Okay, I take it back!

In a recent posting, Well, so much for privacy!, I criticized the actions of a school district in Colorado based solely upon the content of a post (Monday morning massacre: 17 employees fired for forwarding porn) which was summarizing a story in the Denver Post.

In a recent posting, Well, so much for privacy!, I criticized the actions of a school district in Colorado based solely upon the content of a post (Monday morning massacre: 17 employees fired for forwarding porn) which was summarizing a story in the Denver Post.

Well, I jumped the gun!  Instead of reading the Denver Post article myself, I responded only to the tenor of the post I read in ZDNet Education and I ran with it.  Shame on me. 

My intent was to point out the importance of well-established usage policies designed to protect the rights and privacy of users of computing facilities (students and educators) provided in an educational setting. 

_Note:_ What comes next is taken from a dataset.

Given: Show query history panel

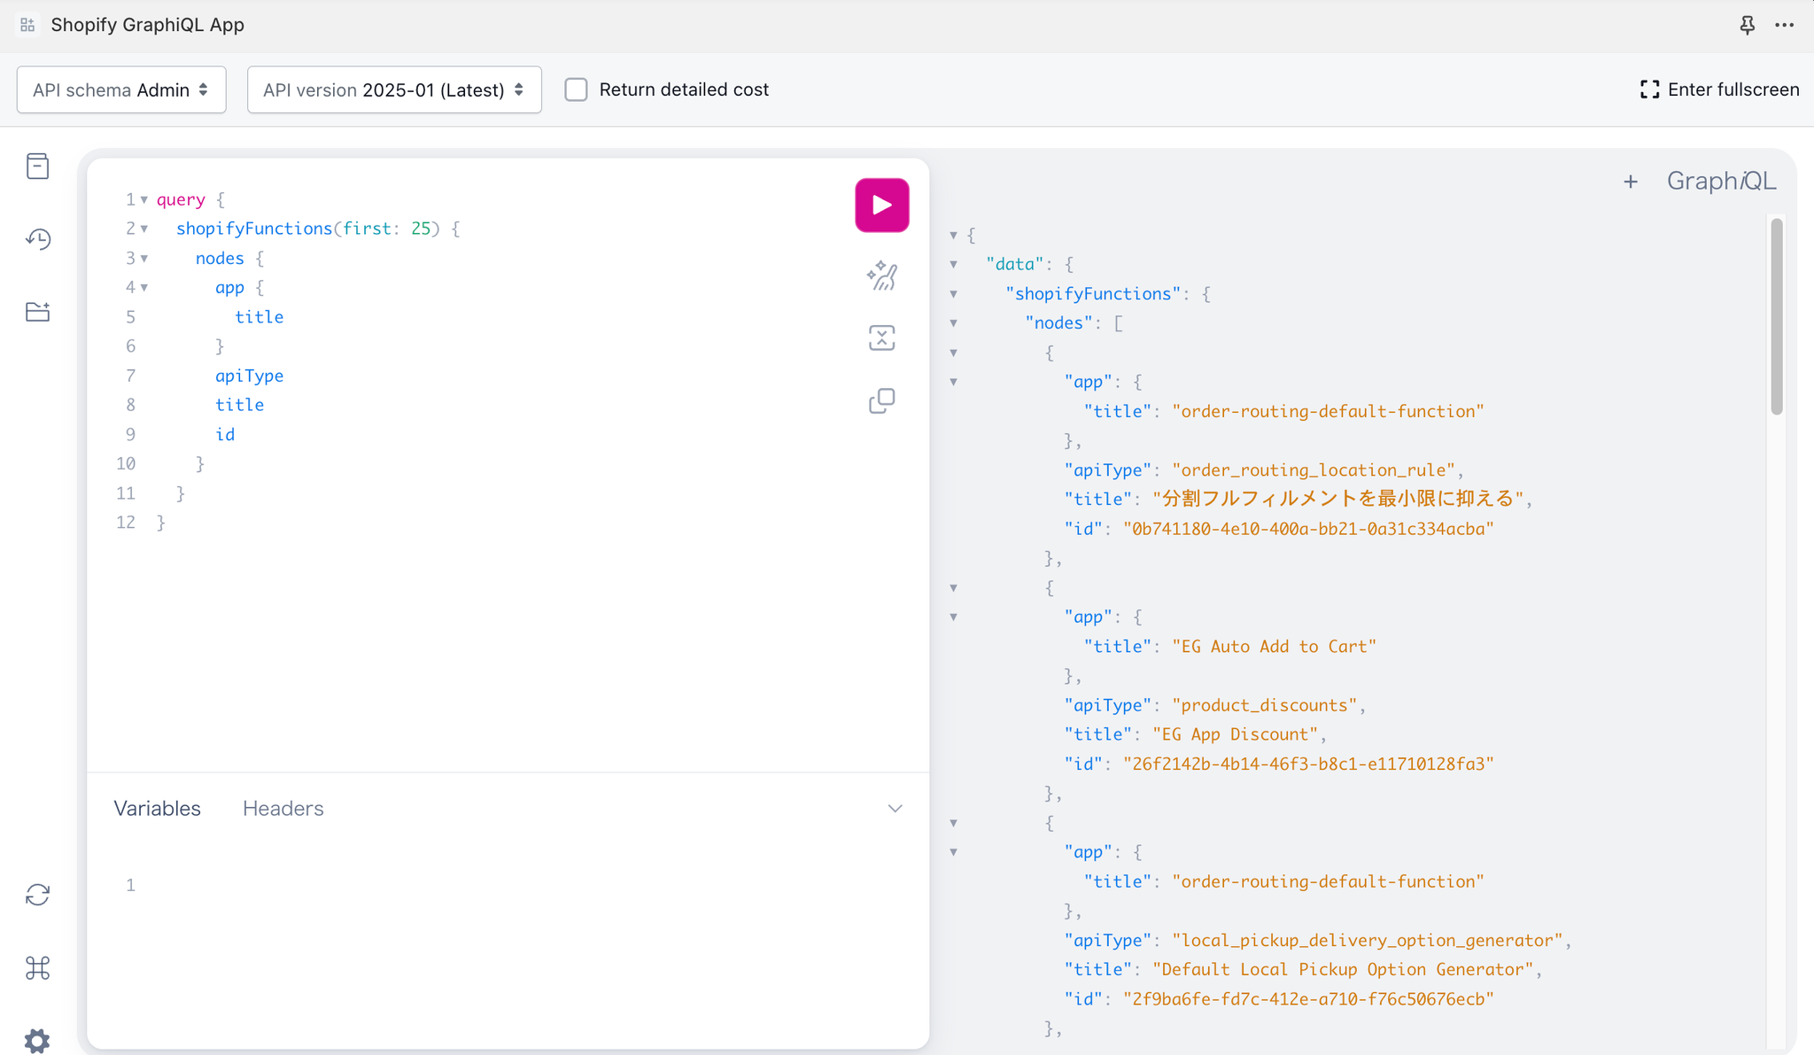Looking at the screenshot, I should click(37, 239).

Even though there is no legal expectation of privacy when using institutionally-owned systems, it is important for employers and employees to share a level of trust, and in an educational setting, students won't learn to trust those in authority if they are not also trusted by those in authority.

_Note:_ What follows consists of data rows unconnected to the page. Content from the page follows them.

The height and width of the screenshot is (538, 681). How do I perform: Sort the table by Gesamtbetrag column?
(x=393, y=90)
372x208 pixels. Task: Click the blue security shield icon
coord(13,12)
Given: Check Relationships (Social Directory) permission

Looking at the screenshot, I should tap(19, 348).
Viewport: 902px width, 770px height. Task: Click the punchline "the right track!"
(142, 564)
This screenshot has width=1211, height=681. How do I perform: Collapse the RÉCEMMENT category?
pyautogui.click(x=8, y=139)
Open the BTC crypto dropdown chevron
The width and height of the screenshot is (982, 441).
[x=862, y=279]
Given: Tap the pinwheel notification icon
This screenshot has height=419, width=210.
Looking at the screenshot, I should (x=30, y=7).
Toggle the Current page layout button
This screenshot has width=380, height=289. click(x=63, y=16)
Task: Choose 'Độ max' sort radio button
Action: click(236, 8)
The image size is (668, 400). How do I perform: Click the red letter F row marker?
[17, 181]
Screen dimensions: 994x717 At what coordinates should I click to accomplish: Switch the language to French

In an environment where academic freedom, which was once sacrosanct, is under attack by the politically correct who would choose to censor certain subjects simply because they are controversial, and at a time when privacy rights are being casually discarded under the guise of 'protection', it is easy to lose sight of the overriding goals of our educational institutions. 

The title of the post which prompted me to write in the first place, suggested to me that a bureaucratic overreaction to some poor judgement had just lost seventeen people their jobs overnight.  Well perhaps I was wrong.  According to the Denver Post, the firings followed an investigation which " ... is hundreds of pages long, spanning months."  Presumably, during those months, the employees involved had the opportunity to make things right. 

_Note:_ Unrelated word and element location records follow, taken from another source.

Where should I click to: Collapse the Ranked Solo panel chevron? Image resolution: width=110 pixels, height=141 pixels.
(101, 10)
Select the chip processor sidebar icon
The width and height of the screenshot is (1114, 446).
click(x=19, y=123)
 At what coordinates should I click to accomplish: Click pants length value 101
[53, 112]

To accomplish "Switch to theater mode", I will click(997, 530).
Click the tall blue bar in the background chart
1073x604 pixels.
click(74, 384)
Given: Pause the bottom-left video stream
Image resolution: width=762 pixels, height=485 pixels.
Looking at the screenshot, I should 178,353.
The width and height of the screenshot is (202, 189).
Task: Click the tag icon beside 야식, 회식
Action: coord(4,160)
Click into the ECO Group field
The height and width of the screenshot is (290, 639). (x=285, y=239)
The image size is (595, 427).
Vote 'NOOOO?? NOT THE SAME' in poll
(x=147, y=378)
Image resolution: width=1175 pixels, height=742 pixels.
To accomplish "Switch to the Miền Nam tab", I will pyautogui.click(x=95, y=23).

It doesn't change my concerns about how these e-mails (the true nature of the material in question has not been made public) might have come to the attention of the school district (by an offended recipient or through the district's monitoring of personal e-mail).  Nevertheless, reading a more complete record of circumstances leading to the actions of the school district suggests to me that these actions were not taken lightly. 

As I have said before:

Sending e-mail is not like sending a letter.  A letter is sealed and is almost never opened by the the post office.  Sending e-mail is more like sending a post card.  The postman that picks it up can read it, the postman that delivers it can read it, and so can everyone between you and the intended recipient.

Discretion remains the better part of valor.

While an employee may not have any legal expectation of privacy, until they have shown that they are not deserving of trust, their privacy should be respected and their rights and responsibilities as they pertain to institutionally-owned computing resources should be laid out through well-defined policy. 

And students should be afforded the same respect, with similar rights and responsibilities.